== Textauszug ==

Wandern, Heuen, Bier trinken

Bier trinken ist eine der Zuschreibung zur Musik des Duos "Me + Marie". Die Südtirolerin Maria de Val und der Schweizer Roland Scandella legen mit "One eyed love" ein Album vor, in dem zwar größtenteils in Englisch gesungen wird - aber es gibt auch zwei Songs auf ladinisch und rätoromanisch. Im Corsogespräch reden sie über die Gründe dafür.

Maria de Val und Roland Scandella im Gespräch mit Anja Buchmann | 30.04.2016
    Maria Moling und Roland Vögtli vom Duo "Me + Marie" entspannen nach dem Besuch im DLF
    Maria Moling und Roland Vögtli vom Duo "Me + Marie" entspannen nach dem Besuch im DLF (Deutschlandradio / Adalbert Siniawski)
    Maria de Val: Das ist so wie die Entscheidung, mit welchem Instrument spielt man jetzt die Hauptmelodie, mit Saxofon oder Klarinette. Haben wir beides nicht auf dem Album, aber das ist so eine Soundfrage. Und wenn wir jetzt auf Englisch texten, dann holen wir uns meistens jemanden dazu, Muttersprachler. Ein Freund von uns ist auch Songwriter und der kommt dann zu uns in den Proberaum und dann machen wir Text-Sessions, mit Instrumenten, alles zusammen.
    Anja Buchmann: Was hat Sie dazu getrieben, großenteils englische Texte zu schreiben - oder mit Unterstützung zu schreiben - geht es auch um internationale Aufmerksamkeit, die dann natürlich leichter ist mit englischen Texten?
    Roland Scandella: Naja, wir haben beide immer - oder ich für meinen Teil habe auch immer romanische Musik gemacht. Ich fühle die Sprache einfach am besten. Und ich habe mir immer gesagt: Wenn ich noch mal eine neue Band mache, dann englisch. Dann möchte ich nicht diese sprachliche Barriere haben. Sondern einfach mal als ganz normale Band angeschaut werden und nicht...
    de Val: ...als Museumsstücke...
    Scandella: ...genau, als Museumsstücke. Das ist eigentlich jedes Mal ein Thema und wir versuchen dann auch...
    Buchmann: …möglichst schnell da wieder raus zu kommen?
    Scandella: Ja, was auch nicht so einfach ist. Aber das ist eigentlich auch egal, weil wir diese Sprache sprechen, ist es zum Teil auch unsere Aufgabe, die nach außen zu bringen. Das ist ja auch wieder was Schönes. Aber grundsätzlich haben wir gesagt, "Me + Marie" ist englisch, weil wir möchten nicht wieder …
    Buchmann: … festgenagelt werden, auf diese Museumsecke.
    de Val: Das ist das Gleiche, wenn jemand Musik macht mit Migrationshintergrund, und es geht um die Musik, aber dann muss er immer im Interview von dem Migrationshintergrund reden.

===

#### Aufgabe 1:
Gib aus dem Interview mit dem Duo „Me + Marie“ den Abschnitt von „Scandella: Ja, was“ bis einschließlich „auf diese Museumsecke.“ wortgetreu aus.

== Extrahiertes Material ==

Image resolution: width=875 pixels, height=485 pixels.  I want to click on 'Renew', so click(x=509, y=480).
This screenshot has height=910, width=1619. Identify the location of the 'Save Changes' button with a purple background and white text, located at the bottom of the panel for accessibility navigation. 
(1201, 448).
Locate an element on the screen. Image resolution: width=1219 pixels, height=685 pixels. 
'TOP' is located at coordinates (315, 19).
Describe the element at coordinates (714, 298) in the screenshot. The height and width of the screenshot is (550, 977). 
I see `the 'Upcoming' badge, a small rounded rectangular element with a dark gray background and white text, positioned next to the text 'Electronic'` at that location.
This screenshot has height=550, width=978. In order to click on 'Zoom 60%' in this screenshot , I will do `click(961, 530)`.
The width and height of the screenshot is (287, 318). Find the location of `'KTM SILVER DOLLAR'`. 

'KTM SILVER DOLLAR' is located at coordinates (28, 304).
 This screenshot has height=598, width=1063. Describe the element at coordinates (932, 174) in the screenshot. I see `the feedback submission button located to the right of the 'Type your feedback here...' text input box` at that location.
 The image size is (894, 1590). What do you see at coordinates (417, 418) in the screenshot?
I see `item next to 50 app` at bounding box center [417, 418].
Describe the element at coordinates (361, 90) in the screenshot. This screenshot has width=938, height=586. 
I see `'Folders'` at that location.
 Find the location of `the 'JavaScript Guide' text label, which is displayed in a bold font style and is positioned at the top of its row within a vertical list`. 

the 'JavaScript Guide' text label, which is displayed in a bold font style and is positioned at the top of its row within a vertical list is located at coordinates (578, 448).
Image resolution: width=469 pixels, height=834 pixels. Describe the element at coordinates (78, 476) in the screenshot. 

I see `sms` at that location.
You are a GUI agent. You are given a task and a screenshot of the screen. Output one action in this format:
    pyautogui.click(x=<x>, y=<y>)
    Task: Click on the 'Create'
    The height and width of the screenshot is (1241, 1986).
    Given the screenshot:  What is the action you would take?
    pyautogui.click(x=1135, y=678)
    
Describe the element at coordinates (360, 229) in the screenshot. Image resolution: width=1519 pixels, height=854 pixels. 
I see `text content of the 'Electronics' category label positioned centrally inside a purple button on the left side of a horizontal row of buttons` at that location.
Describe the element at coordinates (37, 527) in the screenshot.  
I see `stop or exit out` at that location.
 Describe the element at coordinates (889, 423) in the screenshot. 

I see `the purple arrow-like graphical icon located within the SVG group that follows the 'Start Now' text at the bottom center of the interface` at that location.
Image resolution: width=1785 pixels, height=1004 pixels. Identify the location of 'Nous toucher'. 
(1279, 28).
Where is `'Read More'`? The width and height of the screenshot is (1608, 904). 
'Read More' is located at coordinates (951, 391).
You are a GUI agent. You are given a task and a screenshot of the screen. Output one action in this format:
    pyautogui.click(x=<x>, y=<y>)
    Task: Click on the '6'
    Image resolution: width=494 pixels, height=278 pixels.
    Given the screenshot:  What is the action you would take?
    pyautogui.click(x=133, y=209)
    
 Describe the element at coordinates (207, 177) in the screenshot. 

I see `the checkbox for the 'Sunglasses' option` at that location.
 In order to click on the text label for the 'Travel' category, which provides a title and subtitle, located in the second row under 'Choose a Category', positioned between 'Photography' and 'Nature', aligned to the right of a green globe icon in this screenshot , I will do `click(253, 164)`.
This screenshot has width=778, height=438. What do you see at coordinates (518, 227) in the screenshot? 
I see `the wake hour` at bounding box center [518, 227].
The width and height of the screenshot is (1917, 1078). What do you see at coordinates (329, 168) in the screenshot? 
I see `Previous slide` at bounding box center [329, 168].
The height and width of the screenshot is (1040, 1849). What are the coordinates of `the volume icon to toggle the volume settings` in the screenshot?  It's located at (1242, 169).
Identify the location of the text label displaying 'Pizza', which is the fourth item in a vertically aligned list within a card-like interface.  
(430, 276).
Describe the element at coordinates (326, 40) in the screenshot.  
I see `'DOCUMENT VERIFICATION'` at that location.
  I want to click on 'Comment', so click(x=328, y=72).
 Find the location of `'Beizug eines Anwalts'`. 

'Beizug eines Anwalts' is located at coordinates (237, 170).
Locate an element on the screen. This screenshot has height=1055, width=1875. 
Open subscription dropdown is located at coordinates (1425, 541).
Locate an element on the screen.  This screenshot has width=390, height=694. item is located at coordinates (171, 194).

===

#### Aufgabe 2:
Kannst du die Zeilen der Einträge zwischen der Zeile mit „Describe the element at coordinates (37, 527)“ und der Zeile mit „center [329, 168].“, beide eingeschlossen, als Markdown-Tabelle mit den Spalten „Nr.“ für die fortlaufende Zeilennummer und „Zeile“ darstellen und dabei Leerzeilen weglassen?

#### Richtiges Ergebnis 1:
Scandella: Ja, was auch nicht so einfach ist. Aber das ist eigentlich auch egal, weil wir diese Sprache sprechen, ist es zum Teil auch unsere Aufgabe, die nach außen zu bringen. Das ist ja auch wieder was Schönes. Aber grundsätzlich haben wir gesagt, "Me + Marie" ist englisch, weil wir möchten nicht wieder …
    Buchmann: … festgenagelt werden, auf diese Museumsecke.

#### Richtiges Ergebnis 2:
| Nr. | Zeile |
|---|---|
| 1 | Describe the element at coordinates (37, 527) in the screenshot.   |
| 2 | I see `stop or exit out` at that location. |
| 3 |  Describe the element at coordinates (889, 423) in the screenshot.  |
| 4 | I see `the purple arrow-like graphical icon located within the SVG group that follows the 'Start Now' text at the bottom center of the interface` at that location. |
| 5 | Image resolution: width=1785 pixels, height=1004 pixels. Identify the location of 'Nous toucher'.  |
| 6 | (1279, 28). |
| 7 | Where is `'Read More'`? The width and height of the screenshot is (1608, 904).  |
| 8 | 'Read More' is located at coordinates (951, 391). |
| 9 | You are a GUI agent. You are given a task and a screenshot of the screen. Output one action in this format: |
| 10 |     pyautogui.click(x=<x>, y=<y>) |
| 11 |     Task: Click on the '6' |
| 12 |     Image resolution: width=494 pixels, height=278 pixels. |
| 13 |     Given the screenshot:  What is the action you would take? |
| 14 |     pyautogui.click(x=133, y=209) |
| 15 |  Describe the element at coordinates (207, 177) in the screenshot.  |
| 16 | I see `the checkbox for the 'Sunglasses' option` at that location. |
| 17 |  In order to click on the text label for the 'Travel' category, which provides a title and subtitle, located in the second row under 'Choose a Category', positioned between 'Photography' and 'Nature', aligned to the right of a green globe icon in this screenshot , I will do `click(253, 164)`. |
| 18 | This screenshot has width=778, height=438. What do you see at coordinates (518, 227) in the screenshot?  |
| 19 | I see `the wake hour` at bounding box center [518, 227]. |
| 20 | The width and height of the screenshot is (1917, 1078). What do you see at coordinates (329, 168) in the screenshot?  |
| 21 | I see `Previous slide` at bounding box center [329, 168]. |